I think enough time has passed, don't you? I've been hinting to what I'm up to these days, but I've been rather careful about spilling the beans, I guess because, well, it's a brand new adventure and every storyteller should get their story together well before writing it down. I'm keen to talk about this stuff, though, because it is wickedly cool and I'm keen to not only do it, but to talk about it and involve more people in it as well.
As you probably saw from my last post I'm currently in India, and yes, my new employer is an Indian company, but I work from home (in gorgeous Kiama, Australia, 1.5 hours south of Sydney) and travel to India every so often (4-5 times a year as a rough guide). We work over the Internet, including video conferencing and remote controlling and the like, and as such is a new interesting challenge for me to be somewhat isolated from the smiles and sideways nods and the tacit knowledge floating down the hallways of our headquarters in Mumbai. I've got plenty of ideas of how to deal with that, so we'll see how it goes.
My company is Free Systems Technology Labs, a nifty medium-sized IT development company with main offices in Mumbai (from where I'm writing this) and most R&D and development in Bangalore (where I've been the last week), which is a daughter-company of another company mostly known for more hardware orientated stuff, like computer building, server hosting and various gadgets, but they only have a number of software outlets as well. I'll be working with anything from planning to execution, and mostly in the domain of Topic Maps. Yes, the very thing I've been talking about for the last 9 years is now going to be my main concern as opposed to secondary or third (or some periods not at all) at the whims of other jobs, and I can't even begin to tell you how excited the prospect of that is to me; I believe in the ideals and practice of Topic Maps so strongly, and it's going to be good for my soul to pour it into something as cool as what we're going to do. (More on that later) The guys here also happen to share many of my own ideals (open-source, development methods, goals, community and societal building, and so much more), and they've been spoiling me. I'll miss the tea, that's for sure.
I became part of this through a weird mix of happenstance, but mostly because the people involved here have been, put simply, a fantastic bunch, in terms of technical brilliance, sincerity and honesty, and in convincing me that I should join (they obviously think I'm good for something :). I've been with the company now almost three months where the first two months are more like a warm-up, but it's been a very good ride so far.
But I need to talk about something that's been on my mind ever since they got in touch with me last year, and that's prejudice. The world is full of it, and I entered this adventure with a slight degree of scepticism. No, not the bad kind, but a certain carefulness, because, you know, they're Indians, and Indians got their mouth full of rice, and you're not getting any! (A joke I got from an Indian friend, so that makes it alright, yeah? :) Not only did they have to convince me, but also my wife. "Honey, how about I drop my great-paying safe cushy job in one of the richest countries in the world, and rather work for strangers from a strange land full of poverty and strong smells and interesting hairdoos, and do it over internet?" Yeah, she was keen, as you can imagine.

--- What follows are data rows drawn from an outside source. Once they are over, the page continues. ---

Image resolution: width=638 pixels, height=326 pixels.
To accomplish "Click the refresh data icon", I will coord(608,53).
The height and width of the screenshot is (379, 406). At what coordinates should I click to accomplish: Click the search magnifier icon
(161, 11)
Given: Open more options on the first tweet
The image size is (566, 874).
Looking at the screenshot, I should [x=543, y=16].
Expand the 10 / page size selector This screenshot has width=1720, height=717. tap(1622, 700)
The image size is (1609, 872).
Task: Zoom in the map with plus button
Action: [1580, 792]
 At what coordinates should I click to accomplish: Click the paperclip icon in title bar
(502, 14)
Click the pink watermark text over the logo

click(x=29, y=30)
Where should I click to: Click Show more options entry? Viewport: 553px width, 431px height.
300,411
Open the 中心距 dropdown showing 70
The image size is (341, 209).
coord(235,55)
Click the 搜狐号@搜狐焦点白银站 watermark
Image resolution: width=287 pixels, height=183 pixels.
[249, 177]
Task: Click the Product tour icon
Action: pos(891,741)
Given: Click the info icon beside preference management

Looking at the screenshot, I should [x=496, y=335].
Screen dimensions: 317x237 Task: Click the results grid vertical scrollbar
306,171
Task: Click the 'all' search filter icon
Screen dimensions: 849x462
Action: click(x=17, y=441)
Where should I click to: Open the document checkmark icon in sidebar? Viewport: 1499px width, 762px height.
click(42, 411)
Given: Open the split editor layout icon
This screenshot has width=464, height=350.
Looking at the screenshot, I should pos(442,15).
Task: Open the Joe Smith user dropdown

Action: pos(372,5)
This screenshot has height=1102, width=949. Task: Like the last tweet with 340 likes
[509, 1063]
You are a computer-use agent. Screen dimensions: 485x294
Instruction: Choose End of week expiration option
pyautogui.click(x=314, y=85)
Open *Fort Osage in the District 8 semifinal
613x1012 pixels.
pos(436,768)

You can't work for Indians! They are supposed to work for us!
Sure. But they kept talking with me, flew me to Belgium (they own half of a company there) and were not only completely honest with me but simply blew me away with their knowledge, seriousness, and most importantly their friendliness and openness. Me and the wife thought long and hard about it (probably longer and harder than my company wanted me to :), and here we are.
Everything I knew about India was either heavily adjusted, or simply wrong, but I've seriously enjoyed being corrected. I've embraced everything that's been thrown at me, including very hot food, weird drinks, amazingly crazy traffic and the sweltering heat, the chaos, the smells, the meetings and the way they interact, the attitudes and the values. I think the tagline "Incredible India" is truer than they think.
Ok, that's enough for a first intro, now I have to get to bed. I'm flying home tomorrow and I'm looking forward to seeing the wife and kids again (Lilje just won an award for her art at school, so I'm mighty proud as well), and we'll be spending the weekend together, and on sunday celebrate Norways national day in Sydney.
And then, a little bit later, I'll tell you about the wickedly cool stuff we're going to do with Topic Maps.